In January 1777, the Virginia Assembly’s Committee of Law Revisors, met at the tavern. At that time, William Smith rented and operated the establishment, as Colonel Weedon was in New Jersey with General Washington’s Continental Army. Weedon’s son-in-law, Hugh Mercer, was also serving with Washington. Mercer, a doctor in civilian life, had practiced in an office just one block to the north. He died of wounds sustained at the battle of Princeton, while the Committee was meeting in Fredericksburg.

The tavern burned in a fire that swept through these blocks in 1807.
The illustration on the marker is this painting by Cliff Satterthwaite of Thomas Jefferson arriving at the tavern in 1777. (See Felder, Fredericksburg on the Rappahannock River, 2003.)


This event was previously commemorated by this monument at Washington and Pitt Streets in Fredericksburg.


The facing plaque explains.

From a meeting in Fredericksburg, January 3-17, 1777, of a Committee of Revisors appointed by the General Assembly of Virginia, composed of Thomas Jefferson, George Mason, Edmund Pendleton, George Wythe and Thomas Ludwell Lee to “settle the plan of operation and to distribute the work” evolved The Statute of Religious Freedom authored by Thomas Jefferson in the document the United States of America made probably its greatest contribution to government recognition of religious freedom.
This monument was originally set in front of the Maury School in 1832 but was moved here in 1977. The original plaque, on the back of the monument, displays the Washington worship typical of the 1930's.

This memorial marks the site of a celebration on October 16, 1932, by representatives of the leading religious faiths in America, commemorative of the religious character of George Washington, whose boyhood home was Fredericksburg; and of the separation of church and state, as the Virginia “Bill for Establishing Religious Freedom” was outlined by a committee consisting of Thomas Jefferson, George Mason, Edmund Pendleton, George Wythe and Thomas Ludwell Lee which met in this city on January 13, 1777.

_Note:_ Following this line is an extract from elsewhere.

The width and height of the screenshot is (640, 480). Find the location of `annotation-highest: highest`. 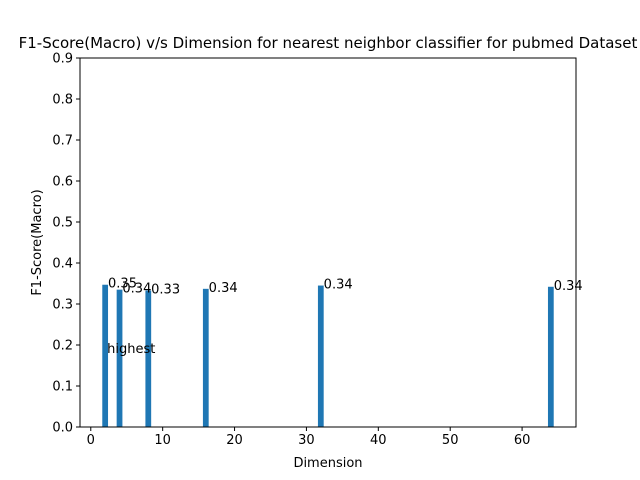

annotation-highest: highest is located at coordinates (131, 350).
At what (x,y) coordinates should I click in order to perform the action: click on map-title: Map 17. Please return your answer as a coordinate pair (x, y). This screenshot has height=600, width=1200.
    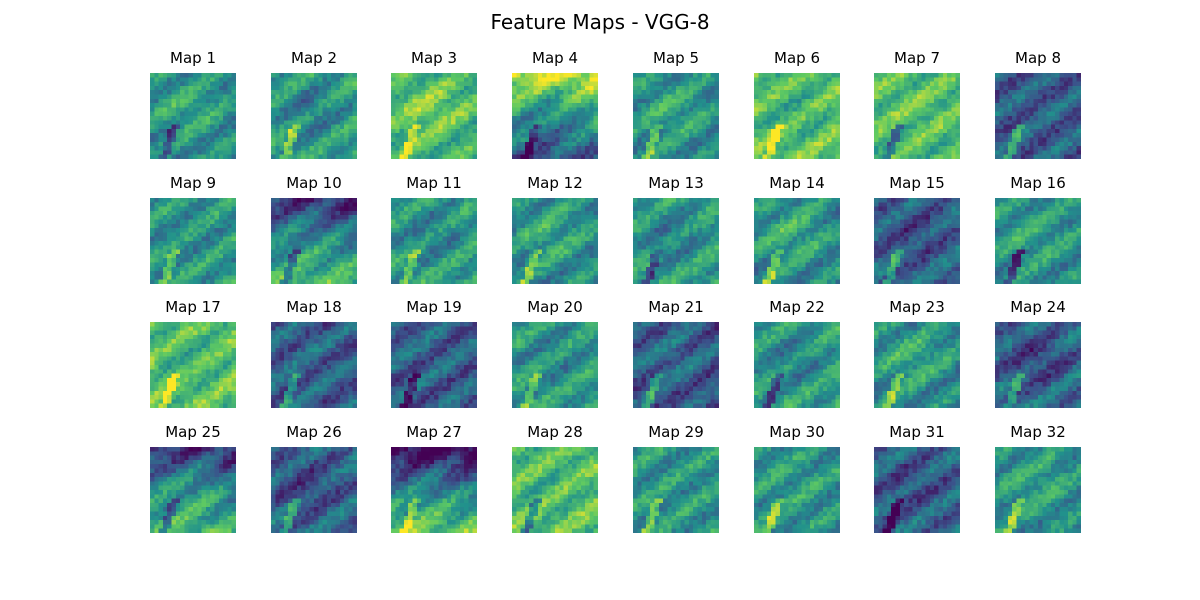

Erected by the State Commission on Conservation and Developement 1932
The Battle of Fredericksburg

Weedon's Tavern burned down in the great fire of 1807. In December of 1862, this corner of Caroline and William Streets was occupied by the Bank of Virginia. The Battle of Fredericksburg ravaged the city of Fredericksburg. The red marks on this map by John Hennessy show the buildings that were burned in the battle.


This slightly modified detail shows the Bank of Virginia at the corner of William and Caroline Streets.


The Bank of Virginia was destroyed by cannon fire from nearby Chatham across the river. This NPS photo shows the ruins of the bank.


After the Civil War, an opera house was constructed on the site. This photo appears in Sylvania Jackson Quinn's 1908 book The History of the City of Fredericksburg, Virginia:


According to Tony Kent, "In its heyday, the opera house provided a variety of entertainment from Vaudville to Tom Thumb weddings, the John Philip Sousa Band, minstrel shows. William McKinley and Grover Cleveland were welcomed here." The Opera House, built in the 1880's, was torn down in the 1950's to be replaced by the neo-Georgian Woolworth's building. When Woolworth's closed, it was succeeded in 1980 by R&R Antiques.


Make Your Money Last -
Invest in the Past


Some of the history of Fredericksburg can be found in the antiques shop window.



This fallout shelter sign reflects the Cold War heritage of the building.


A graffito face on a neo-Georgian vase peers from the roof of R&R Antiques.